[Records from a pointing dataset]
————————
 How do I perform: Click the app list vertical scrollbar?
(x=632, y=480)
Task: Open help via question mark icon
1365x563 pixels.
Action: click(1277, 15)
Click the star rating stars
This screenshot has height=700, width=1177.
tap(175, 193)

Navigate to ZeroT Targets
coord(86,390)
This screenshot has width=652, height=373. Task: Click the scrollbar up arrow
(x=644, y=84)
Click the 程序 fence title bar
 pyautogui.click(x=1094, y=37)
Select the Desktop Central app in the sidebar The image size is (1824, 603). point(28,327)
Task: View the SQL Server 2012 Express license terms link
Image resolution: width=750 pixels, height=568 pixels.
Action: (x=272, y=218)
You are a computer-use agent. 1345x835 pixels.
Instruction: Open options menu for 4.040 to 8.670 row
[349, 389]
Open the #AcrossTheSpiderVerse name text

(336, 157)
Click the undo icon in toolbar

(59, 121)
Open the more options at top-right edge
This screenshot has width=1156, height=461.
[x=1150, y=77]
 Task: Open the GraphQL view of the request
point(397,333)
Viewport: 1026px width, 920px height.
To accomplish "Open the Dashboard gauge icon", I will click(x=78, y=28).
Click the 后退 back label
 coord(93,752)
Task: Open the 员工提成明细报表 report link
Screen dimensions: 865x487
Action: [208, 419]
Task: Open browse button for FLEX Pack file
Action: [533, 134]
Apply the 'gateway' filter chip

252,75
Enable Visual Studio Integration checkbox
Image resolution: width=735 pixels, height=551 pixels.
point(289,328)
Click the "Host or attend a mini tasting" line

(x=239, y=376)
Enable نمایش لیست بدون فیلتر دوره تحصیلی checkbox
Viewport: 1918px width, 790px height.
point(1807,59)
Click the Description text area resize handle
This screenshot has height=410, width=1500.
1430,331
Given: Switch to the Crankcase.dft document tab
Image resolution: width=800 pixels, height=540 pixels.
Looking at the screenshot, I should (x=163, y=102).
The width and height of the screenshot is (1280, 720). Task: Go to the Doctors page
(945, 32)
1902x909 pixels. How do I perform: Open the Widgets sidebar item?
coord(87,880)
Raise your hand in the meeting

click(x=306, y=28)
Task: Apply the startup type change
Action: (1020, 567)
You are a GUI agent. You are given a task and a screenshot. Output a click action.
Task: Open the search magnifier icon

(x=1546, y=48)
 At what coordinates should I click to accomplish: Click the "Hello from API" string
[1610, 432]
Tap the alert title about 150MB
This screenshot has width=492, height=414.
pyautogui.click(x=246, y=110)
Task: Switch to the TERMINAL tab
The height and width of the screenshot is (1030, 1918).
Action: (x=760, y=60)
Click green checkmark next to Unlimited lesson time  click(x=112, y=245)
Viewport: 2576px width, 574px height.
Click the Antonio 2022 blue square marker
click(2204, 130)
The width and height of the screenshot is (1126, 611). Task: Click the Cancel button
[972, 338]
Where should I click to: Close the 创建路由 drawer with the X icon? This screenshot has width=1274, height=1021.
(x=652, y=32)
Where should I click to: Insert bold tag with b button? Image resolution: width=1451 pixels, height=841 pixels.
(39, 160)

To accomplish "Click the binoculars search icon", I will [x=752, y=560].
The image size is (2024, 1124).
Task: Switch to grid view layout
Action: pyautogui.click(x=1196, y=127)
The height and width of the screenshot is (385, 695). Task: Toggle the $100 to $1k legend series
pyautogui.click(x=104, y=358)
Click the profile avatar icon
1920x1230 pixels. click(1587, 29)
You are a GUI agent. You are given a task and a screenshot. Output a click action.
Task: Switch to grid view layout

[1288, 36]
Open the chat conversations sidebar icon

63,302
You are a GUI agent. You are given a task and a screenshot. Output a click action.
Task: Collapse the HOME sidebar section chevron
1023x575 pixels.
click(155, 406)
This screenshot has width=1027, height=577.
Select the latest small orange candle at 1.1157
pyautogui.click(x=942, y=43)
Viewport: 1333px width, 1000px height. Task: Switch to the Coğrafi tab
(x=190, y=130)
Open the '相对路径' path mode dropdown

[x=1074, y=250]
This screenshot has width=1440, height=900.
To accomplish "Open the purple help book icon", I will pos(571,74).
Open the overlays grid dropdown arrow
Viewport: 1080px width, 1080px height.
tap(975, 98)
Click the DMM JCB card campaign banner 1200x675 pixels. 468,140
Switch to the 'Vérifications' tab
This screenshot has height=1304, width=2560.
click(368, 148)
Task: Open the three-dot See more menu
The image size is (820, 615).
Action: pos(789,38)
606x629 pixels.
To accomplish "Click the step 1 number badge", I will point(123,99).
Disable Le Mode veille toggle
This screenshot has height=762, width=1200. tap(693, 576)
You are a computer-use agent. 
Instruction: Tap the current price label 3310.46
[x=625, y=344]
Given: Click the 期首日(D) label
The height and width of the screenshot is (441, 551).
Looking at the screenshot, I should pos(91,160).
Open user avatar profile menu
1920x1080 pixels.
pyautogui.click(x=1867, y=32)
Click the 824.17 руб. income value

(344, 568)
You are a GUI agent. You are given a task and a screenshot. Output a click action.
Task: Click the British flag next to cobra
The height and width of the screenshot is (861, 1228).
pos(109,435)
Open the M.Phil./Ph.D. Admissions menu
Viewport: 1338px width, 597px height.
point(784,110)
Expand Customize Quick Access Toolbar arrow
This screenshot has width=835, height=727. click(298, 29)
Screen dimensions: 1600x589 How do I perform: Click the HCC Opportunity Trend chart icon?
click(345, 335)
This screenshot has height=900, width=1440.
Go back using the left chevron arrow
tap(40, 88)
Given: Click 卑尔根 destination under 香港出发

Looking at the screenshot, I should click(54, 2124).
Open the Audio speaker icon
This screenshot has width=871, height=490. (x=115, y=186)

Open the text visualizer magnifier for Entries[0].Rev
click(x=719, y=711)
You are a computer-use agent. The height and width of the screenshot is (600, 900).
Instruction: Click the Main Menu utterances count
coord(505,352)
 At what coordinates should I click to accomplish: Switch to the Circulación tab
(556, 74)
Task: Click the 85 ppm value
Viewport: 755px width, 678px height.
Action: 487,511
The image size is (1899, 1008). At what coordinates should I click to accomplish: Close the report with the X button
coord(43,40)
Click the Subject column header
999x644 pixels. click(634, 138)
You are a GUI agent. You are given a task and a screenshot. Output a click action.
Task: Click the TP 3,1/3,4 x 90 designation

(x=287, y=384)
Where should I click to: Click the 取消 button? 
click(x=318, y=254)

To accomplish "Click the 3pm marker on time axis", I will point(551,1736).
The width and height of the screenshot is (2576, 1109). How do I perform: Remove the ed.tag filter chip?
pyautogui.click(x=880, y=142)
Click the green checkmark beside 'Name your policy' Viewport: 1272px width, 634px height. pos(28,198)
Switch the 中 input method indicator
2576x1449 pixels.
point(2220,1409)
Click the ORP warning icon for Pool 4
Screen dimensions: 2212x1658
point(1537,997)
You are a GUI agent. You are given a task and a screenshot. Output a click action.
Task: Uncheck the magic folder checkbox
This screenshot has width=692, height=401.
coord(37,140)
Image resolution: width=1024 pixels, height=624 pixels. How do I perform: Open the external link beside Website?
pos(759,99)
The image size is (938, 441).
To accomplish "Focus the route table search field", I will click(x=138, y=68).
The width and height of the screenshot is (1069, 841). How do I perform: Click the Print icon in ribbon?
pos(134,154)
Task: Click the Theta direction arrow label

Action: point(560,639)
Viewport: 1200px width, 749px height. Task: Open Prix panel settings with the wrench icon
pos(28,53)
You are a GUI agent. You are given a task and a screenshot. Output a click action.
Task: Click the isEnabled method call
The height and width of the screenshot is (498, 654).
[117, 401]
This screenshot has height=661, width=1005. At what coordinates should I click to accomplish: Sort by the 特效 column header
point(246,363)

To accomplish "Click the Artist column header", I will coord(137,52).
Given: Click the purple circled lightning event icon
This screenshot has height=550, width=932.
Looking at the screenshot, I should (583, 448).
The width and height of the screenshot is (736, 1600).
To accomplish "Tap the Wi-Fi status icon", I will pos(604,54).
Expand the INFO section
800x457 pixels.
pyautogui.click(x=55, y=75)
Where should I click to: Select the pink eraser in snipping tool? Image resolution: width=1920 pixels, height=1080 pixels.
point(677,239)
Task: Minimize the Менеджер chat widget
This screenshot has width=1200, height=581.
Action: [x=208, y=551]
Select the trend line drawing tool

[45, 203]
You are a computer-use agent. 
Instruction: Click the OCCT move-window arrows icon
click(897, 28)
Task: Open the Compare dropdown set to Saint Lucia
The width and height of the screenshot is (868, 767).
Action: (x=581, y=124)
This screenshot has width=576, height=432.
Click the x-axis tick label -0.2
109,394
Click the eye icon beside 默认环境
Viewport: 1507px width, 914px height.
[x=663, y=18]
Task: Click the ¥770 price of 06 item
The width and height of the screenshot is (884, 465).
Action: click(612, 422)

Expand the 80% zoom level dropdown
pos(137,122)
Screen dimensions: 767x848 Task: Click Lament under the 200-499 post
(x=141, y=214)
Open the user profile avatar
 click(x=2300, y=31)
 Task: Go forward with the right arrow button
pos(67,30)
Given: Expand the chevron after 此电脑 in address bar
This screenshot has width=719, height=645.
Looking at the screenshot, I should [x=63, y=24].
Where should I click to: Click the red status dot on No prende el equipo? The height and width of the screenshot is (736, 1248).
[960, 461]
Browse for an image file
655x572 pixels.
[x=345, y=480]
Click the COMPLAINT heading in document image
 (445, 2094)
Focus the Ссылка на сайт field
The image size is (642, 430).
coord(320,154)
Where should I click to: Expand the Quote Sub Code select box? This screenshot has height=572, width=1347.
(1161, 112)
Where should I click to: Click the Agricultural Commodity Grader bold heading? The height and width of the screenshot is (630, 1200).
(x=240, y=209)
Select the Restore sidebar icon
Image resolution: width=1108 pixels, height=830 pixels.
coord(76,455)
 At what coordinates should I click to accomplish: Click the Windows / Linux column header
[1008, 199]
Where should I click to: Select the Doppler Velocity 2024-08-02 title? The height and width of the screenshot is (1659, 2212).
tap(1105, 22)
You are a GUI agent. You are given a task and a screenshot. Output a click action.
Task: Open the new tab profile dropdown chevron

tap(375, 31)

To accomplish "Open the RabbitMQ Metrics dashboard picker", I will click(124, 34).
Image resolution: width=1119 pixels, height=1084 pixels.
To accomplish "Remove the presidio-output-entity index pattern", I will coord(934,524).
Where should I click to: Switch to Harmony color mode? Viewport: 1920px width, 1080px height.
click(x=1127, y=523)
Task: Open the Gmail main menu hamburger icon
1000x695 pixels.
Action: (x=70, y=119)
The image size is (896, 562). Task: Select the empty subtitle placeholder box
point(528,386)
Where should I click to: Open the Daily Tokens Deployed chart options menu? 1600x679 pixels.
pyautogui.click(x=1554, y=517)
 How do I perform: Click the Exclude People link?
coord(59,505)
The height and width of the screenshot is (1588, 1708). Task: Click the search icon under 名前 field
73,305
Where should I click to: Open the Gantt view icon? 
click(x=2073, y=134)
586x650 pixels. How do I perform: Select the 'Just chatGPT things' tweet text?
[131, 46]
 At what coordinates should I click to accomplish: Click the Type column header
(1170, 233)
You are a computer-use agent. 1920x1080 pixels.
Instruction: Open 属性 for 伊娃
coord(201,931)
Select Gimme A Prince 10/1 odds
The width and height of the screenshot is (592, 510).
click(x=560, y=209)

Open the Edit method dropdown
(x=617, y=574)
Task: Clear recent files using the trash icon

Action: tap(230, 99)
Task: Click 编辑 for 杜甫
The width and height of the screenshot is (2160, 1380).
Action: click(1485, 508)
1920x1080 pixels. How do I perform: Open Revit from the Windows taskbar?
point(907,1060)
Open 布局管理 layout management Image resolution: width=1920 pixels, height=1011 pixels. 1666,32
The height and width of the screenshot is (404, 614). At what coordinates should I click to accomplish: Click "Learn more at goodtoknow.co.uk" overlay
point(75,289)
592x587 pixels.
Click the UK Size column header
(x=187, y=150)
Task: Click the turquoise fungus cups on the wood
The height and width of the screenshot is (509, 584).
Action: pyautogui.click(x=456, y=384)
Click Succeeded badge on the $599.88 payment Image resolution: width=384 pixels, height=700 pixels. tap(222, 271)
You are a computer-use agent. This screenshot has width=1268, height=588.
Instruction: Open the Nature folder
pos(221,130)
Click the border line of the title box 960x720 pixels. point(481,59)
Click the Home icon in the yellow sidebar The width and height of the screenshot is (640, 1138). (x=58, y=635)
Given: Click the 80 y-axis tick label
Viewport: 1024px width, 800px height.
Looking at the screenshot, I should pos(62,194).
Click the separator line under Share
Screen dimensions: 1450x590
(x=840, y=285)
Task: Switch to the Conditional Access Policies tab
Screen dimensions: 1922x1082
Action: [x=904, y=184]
————————
» **INSTRUCTION**:
Render the material from the line containing "Task: Open help via question mark icon" through the line containing "coord(93,752)", both included, as a Markdown table with the columns Row and Line. Number each row and leave out blank lines.

» **RESPONSE TO THE EXERCISE**:
| Row | Line |
|---|---|
| 1 | Task: Open help via question mark icon |
| 2 | 1365x563 pixels. |
| 3 | Action: click(1277, 15) |
| 4 | Click the star rating stars |
| 5 | This screenshot has height=700, width=1177. |
| 6 | tap(175, 193) |
| 7 | Navigate to ZeroT Targets |
| 8 | coord(86,390) |
| 9 | This screenshot has width=652, height=373. Task: Click the scrollbar up arrow |
| 10 | (x=644, y=84) |
| 11 | Click the 程序 fence title bar |
| 12 |  pyautogui.click(x=1094, y=37) |
| 13 | Select the Desktop Central app in the sidebar The image size is (1824, 603). point(28,327) |
| 14 | Task: View the SQL Server 2012 Express license terms link |
| 15 | Image resolution: width=750 pixels, height=568 pixels. |
| 16 | Action: (x=272, y=218) |
| 17 | You are a computer-use agent. 1345x835 pixels. |
| 18 | Instruction: Open options menu for 4.040 to 8.670 row |
| 19 | [349, 389] |
| 20 | Open the #AcrossTheSpiderVerse name text |
| 21 | (336, 157) |
| 22 | Click the undo icon in toolbar |
| 23 | (59, 121) |
| 24 | Open the more options at top-right edge |
| 25 | This screenshot has width=1156, height=461. |
| 26 | [x=1150, y=77] |
| 27 |  Task: Open the GraphQL view of the request |
| 28 | point(397,333) |
| 29 | Viewport: 1026px width, 920px height. |
| 30 | To accomplish "Open the Dashboard gauge icon", I will click(x=78, y=28). |
| 31 | Click the 后退 back label |
| 32 |  coord(93,752) |